▸ **The data**:
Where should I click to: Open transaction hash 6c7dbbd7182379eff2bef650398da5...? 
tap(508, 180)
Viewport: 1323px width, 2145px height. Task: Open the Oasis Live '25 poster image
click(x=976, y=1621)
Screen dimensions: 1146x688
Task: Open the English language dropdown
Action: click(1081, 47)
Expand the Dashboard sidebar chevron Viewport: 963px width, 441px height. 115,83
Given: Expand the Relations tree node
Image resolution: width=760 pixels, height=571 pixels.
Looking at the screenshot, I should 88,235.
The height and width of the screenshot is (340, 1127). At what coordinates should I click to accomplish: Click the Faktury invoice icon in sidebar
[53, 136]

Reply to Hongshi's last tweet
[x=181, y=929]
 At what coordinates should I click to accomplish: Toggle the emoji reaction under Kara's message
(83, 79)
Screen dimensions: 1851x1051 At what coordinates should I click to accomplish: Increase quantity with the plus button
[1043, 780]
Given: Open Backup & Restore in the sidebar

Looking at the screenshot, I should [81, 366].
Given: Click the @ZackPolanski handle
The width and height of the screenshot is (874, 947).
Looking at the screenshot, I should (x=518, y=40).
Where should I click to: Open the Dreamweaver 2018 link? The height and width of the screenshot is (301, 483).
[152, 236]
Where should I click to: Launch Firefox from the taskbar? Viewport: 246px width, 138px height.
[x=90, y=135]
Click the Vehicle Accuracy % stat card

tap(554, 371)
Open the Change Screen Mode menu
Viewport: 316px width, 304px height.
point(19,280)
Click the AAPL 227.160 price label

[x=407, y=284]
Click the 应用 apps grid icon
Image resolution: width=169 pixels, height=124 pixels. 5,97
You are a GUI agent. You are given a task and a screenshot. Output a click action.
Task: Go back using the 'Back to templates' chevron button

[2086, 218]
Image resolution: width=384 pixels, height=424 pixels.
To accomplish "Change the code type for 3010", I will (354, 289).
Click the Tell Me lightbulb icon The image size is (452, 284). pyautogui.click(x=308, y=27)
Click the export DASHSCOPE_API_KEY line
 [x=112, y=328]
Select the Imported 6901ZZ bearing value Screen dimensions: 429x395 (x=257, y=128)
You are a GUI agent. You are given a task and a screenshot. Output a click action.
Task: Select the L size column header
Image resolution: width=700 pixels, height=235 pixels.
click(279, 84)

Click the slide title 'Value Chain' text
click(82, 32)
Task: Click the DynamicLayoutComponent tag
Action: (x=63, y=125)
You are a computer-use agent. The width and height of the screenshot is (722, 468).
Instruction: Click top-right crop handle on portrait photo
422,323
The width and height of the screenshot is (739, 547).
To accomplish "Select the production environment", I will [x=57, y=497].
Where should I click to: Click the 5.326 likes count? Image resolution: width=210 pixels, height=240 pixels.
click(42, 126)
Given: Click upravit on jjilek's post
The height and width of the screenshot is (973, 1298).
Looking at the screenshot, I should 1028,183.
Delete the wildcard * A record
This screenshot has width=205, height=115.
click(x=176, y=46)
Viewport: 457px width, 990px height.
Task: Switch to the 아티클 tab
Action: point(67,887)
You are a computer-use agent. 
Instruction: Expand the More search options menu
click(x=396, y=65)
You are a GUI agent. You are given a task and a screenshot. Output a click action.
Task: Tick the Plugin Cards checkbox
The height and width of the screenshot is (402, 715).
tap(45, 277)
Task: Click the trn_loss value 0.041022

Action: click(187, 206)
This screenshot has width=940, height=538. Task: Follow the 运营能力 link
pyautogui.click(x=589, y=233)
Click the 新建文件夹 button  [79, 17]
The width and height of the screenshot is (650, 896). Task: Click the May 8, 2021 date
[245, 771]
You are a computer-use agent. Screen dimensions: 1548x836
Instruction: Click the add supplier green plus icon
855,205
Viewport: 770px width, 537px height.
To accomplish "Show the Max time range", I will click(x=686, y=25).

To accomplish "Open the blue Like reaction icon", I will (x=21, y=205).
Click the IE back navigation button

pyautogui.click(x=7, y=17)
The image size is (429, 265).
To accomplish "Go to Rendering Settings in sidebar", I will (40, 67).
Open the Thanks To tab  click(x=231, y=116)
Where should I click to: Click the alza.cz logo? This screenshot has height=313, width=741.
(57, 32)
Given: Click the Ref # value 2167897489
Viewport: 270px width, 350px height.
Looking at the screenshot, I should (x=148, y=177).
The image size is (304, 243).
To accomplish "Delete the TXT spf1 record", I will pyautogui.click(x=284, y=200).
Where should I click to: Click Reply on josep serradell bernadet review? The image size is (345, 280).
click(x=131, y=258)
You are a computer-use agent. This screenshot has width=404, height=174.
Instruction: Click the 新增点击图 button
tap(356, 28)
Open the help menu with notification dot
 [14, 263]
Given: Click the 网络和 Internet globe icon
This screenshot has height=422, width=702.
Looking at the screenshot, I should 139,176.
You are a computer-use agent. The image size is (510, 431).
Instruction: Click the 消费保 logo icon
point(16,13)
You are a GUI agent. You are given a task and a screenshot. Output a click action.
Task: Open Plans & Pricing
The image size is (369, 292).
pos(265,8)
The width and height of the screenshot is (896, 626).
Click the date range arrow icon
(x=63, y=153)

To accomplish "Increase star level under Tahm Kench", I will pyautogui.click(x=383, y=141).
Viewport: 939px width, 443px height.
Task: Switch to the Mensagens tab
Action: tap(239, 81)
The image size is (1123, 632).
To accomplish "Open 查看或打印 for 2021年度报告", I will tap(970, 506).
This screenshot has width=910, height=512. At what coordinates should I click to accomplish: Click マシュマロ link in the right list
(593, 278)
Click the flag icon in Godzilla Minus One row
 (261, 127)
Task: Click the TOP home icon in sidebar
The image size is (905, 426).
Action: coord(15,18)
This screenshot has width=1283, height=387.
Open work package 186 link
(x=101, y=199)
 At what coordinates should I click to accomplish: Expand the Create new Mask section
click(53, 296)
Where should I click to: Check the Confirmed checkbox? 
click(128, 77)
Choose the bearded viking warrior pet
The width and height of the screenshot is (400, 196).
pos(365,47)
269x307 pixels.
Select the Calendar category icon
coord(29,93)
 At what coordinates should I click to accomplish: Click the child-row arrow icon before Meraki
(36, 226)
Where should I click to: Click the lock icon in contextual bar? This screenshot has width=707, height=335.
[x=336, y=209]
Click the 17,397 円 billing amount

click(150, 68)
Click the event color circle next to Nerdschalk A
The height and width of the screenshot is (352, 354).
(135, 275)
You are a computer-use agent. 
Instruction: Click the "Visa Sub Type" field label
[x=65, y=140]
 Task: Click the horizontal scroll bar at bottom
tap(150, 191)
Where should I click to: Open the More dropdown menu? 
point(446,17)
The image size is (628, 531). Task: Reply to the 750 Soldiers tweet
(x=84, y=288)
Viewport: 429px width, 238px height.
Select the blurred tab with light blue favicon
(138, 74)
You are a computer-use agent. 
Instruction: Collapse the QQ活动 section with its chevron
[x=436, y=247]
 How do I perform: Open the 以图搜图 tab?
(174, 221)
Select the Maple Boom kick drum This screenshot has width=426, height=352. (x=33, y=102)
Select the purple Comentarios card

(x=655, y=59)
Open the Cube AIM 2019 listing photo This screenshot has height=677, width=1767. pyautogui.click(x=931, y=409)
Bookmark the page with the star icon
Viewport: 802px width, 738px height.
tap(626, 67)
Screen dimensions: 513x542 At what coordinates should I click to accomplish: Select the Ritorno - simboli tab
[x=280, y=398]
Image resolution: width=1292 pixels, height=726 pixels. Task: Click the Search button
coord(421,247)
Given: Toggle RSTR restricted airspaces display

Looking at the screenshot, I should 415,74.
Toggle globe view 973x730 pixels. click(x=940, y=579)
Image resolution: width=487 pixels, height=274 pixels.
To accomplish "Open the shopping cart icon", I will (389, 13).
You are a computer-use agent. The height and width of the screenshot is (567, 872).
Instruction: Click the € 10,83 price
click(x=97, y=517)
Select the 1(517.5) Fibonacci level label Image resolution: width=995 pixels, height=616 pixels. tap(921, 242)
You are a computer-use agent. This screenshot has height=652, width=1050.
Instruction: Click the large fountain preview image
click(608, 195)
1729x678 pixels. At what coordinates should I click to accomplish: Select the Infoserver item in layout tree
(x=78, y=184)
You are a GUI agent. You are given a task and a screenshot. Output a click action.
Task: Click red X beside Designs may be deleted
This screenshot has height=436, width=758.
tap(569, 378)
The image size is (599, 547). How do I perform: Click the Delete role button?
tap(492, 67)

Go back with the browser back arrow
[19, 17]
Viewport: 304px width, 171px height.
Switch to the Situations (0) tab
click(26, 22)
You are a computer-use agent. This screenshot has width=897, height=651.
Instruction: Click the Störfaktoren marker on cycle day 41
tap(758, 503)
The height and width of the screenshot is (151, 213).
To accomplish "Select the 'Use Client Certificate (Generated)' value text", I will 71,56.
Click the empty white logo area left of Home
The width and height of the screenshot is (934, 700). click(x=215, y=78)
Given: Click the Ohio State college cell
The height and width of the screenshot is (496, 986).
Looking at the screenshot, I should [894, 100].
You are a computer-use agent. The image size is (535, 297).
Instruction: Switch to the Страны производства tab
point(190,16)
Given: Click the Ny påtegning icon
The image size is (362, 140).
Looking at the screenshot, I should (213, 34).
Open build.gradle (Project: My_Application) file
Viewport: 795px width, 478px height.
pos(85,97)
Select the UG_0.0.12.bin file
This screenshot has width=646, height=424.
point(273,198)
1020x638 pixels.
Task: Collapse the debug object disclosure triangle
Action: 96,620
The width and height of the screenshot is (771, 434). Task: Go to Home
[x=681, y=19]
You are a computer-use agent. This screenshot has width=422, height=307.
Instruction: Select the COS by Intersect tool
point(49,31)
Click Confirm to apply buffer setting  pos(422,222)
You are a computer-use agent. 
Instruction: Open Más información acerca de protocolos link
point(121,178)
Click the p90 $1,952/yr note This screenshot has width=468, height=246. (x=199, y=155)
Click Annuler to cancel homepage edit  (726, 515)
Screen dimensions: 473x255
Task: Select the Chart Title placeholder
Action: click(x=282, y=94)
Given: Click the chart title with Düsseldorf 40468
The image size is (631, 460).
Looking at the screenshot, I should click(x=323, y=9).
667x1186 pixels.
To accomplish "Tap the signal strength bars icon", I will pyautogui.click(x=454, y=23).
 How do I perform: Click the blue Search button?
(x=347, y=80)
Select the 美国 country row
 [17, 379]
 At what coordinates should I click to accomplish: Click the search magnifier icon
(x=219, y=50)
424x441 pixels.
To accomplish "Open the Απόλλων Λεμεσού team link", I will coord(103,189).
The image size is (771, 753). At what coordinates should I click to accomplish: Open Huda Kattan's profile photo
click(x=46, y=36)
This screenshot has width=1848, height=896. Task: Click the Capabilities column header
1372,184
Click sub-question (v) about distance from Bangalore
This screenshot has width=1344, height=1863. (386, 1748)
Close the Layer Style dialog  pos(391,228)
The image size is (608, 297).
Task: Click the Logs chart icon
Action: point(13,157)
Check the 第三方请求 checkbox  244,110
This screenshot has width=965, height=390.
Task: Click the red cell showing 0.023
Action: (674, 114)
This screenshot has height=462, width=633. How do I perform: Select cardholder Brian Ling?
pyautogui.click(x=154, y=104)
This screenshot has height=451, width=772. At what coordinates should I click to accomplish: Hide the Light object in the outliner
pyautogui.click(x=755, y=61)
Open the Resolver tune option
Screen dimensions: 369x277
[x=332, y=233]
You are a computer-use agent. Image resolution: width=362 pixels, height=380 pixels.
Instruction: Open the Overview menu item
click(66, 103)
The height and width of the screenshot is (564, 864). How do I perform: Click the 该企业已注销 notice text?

▸ **Exercise aim**:
Nothing should be returned except the lines from the one containing "Instruction: Open the Overview menu item" through the last line of the data, each restated word for word.

▸ **Task result**:
Instruction: Open the Overview menu item
click(66, 103)
The height and width of the screenshot is (564, 864). How do I perform: Click the 该企业已注销 notice text?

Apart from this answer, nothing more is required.